## What is expected
Provide the number of lines in the entries below containing "will", with no further words.

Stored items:
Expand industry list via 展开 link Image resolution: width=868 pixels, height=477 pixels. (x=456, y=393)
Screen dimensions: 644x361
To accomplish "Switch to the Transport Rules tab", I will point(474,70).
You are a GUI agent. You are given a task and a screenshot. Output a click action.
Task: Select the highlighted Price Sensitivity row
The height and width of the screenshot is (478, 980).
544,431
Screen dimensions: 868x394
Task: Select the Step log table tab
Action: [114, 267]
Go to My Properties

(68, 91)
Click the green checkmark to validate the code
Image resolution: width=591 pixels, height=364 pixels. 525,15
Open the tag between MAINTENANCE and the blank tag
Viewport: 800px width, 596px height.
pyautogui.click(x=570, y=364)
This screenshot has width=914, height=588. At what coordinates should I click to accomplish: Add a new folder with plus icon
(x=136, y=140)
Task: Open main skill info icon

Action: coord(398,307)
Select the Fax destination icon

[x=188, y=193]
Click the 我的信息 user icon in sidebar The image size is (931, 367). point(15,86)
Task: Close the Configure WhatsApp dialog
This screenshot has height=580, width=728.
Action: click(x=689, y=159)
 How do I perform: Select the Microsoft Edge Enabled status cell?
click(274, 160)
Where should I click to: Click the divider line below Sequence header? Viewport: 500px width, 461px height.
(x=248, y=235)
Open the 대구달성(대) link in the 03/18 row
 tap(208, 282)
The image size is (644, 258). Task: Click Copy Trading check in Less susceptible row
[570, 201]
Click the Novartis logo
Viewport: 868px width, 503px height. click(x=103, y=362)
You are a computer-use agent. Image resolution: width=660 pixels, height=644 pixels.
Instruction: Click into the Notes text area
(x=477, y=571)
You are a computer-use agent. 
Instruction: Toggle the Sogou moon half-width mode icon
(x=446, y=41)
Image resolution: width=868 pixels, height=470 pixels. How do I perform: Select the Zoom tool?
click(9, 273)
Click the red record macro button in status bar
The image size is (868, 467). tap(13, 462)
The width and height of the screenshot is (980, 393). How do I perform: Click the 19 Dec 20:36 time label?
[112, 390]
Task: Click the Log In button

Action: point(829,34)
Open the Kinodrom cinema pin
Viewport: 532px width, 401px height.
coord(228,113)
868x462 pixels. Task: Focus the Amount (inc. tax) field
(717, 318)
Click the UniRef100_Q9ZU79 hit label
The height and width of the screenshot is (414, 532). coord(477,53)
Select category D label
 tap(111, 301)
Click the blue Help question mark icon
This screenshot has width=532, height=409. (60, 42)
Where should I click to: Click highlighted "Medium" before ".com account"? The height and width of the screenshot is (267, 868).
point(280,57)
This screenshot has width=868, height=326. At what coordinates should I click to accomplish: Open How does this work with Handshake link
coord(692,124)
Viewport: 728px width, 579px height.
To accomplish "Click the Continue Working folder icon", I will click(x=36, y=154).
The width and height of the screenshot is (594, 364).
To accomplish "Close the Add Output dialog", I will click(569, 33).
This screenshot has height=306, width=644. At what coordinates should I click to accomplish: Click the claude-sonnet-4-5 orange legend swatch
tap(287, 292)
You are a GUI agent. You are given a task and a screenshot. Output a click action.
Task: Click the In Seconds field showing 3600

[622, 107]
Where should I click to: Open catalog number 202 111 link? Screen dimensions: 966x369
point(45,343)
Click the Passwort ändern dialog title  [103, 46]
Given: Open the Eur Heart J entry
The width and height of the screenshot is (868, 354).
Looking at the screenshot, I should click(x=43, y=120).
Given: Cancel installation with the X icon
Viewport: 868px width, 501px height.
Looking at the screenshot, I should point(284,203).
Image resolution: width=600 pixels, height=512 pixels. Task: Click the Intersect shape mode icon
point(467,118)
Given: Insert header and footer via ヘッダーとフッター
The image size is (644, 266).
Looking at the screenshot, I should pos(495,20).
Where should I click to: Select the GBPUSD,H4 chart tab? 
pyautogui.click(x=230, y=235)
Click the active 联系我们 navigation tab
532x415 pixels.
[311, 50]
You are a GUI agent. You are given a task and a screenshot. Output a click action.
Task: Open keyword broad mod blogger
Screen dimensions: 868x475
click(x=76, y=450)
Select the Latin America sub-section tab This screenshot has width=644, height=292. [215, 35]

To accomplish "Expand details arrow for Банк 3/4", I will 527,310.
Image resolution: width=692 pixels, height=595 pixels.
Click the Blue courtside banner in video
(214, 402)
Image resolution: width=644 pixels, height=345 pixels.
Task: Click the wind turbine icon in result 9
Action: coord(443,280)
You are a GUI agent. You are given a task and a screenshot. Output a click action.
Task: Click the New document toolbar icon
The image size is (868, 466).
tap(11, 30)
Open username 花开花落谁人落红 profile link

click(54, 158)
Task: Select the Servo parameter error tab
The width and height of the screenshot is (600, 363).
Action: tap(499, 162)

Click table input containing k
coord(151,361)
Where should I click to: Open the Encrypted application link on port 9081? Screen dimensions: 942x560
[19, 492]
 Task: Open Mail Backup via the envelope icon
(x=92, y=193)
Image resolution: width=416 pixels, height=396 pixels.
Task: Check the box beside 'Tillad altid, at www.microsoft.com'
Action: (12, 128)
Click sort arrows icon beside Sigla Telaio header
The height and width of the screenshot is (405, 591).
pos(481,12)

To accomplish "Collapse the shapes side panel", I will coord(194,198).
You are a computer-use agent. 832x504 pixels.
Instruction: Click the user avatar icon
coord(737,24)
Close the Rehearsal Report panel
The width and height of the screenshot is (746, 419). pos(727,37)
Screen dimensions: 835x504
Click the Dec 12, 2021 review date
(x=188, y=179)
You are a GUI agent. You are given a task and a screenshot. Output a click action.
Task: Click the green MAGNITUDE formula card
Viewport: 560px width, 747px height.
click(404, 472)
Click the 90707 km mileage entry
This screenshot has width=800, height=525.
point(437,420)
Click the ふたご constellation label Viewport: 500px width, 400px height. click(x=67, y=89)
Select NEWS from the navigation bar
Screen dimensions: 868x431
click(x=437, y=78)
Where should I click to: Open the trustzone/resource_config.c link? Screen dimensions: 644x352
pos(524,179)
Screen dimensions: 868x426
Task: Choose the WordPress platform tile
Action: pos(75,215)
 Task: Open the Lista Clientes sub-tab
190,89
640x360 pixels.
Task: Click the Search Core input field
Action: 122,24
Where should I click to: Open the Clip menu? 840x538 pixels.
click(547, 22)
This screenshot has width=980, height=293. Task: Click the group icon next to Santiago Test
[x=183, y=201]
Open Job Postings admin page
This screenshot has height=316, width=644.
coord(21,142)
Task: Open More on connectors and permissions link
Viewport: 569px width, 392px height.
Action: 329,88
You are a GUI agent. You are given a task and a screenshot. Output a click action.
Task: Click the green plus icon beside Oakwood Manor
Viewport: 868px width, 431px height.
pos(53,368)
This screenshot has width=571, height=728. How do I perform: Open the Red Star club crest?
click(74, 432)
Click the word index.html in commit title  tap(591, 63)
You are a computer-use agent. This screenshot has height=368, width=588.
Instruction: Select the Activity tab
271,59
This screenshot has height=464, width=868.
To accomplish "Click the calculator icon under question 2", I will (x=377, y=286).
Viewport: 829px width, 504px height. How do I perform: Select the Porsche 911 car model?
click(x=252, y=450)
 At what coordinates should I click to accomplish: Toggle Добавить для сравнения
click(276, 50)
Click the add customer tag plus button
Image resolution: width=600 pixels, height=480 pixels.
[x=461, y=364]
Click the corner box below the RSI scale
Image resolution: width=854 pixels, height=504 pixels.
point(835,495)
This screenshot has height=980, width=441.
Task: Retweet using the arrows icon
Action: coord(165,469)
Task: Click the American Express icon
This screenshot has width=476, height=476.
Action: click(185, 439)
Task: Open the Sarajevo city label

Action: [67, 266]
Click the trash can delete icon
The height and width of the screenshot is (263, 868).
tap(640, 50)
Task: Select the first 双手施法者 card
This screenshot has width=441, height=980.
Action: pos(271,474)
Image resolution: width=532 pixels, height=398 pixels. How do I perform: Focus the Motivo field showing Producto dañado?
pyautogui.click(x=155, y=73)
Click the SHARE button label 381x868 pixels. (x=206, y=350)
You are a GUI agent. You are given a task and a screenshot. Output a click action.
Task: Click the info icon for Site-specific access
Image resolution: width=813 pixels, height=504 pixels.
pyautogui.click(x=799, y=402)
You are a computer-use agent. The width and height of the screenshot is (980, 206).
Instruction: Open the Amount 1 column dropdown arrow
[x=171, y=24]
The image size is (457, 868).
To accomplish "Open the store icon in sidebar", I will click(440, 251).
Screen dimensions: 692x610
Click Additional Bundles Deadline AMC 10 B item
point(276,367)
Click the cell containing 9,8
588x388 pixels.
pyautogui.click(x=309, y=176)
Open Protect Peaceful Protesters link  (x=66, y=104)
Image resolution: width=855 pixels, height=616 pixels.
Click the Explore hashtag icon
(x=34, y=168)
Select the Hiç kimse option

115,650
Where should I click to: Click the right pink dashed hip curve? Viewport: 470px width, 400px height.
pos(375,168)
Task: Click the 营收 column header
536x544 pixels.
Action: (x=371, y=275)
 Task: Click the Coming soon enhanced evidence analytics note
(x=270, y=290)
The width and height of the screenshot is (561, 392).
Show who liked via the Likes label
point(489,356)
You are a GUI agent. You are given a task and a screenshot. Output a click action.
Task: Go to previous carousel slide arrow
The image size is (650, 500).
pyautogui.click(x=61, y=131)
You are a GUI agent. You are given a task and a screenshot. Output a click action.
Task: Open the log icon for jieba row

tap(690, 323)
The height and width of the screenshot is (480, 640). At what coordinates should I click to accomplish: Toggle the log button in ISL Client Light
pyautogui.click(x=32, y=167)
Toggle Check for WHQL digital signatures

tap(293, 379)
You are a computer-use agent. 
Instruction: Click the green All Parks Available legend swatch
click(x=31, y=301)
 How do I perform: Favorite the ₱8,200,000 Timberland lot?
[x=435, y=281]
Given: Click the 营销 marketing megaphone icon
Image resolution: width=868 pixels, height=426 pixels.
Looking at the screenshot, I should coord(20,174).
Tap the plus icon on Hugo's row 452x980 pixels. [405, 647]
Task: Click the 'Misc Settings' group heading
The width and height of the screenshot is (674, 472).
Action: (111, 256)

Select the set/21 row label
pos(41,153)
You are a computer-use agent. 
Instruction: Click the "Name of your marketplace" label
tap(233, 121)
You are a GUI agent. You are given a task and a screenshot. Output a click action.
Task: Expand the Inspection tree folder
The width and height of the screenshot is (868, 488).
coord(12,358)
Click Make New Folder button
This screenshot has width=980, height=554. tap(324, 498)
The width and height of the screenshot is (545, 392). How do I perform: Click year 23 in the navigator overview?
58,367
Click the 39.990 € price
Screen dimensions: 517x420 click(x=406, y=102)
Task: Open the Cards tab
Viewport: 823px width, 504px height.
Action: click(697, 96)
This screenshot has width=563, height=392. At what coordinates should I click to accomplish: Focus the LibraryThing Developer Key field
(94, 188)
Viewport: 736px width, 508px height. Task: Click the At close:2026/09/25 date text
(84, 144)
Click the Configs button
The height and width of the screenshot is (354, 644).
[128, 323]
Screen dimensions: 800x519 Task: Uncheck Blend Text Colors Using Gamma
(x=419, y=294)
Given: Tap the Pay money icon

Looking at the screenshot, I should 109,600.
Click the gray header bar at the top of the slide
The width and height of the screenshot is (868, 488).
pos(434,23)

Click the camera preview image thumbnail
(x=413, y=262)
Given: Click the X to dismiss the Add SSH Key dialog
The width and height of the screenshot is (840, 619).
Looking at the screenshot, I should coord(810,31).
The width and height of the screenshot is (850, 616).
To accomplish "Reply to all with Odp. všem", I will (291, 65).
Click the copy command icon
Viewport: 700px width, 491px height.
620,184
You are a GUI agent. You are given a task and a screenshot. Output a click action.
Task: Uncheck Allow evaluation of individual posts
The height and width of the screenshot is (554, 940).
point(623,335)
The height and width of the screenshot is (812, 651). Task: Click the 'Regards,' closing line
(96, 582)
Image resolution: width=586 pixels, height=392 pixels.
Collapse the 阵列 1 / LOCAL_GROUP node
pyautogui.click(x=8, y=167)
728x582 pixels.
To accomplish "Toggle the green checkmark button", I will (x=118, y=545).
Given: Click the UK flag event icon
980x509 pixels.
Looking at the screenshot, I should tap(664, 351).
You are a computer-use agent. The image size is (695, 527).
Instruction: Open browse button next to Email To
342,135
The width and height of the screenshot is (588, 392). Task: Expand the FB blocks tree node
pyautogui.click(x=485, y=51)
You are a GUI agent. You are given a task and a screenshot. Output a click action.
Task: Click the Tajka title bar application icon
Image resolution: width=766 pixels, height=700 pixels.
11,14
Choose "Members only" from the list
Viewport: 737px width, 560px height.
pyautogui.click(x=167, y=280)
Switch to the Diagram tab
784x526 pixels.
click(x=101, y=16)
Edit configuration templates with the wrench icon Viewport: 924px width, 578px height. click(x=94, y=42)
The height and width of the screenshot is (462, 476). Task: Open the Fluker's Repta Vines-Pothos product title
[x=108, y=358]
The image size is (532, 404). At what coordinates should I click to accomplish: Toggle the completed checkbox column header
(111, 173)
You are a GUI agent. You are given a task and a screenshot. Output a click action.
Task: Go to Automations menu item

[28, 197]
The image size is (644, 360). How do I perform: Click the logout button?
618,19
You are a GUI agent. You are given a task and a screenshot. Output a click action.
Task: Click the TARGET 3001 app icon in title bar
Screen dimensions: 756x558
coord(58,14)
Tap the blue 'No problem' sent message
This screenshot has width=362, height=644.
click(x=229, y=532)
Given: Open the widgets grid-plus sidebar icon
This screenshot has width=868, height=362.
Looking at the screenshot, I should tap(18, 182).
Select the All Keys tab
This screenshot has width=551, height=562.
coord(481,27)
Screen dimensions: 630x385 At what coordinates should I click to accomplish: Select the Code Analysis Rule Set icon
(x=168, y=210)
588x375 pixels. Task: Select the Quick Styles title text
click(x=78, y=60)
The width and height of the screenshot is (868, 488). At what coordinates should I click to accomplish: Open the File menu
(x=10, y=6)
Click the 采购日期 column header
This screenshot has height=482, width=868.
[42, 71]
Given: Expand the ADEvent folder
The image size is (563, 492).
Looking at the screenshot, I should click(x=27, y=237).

## Reply
9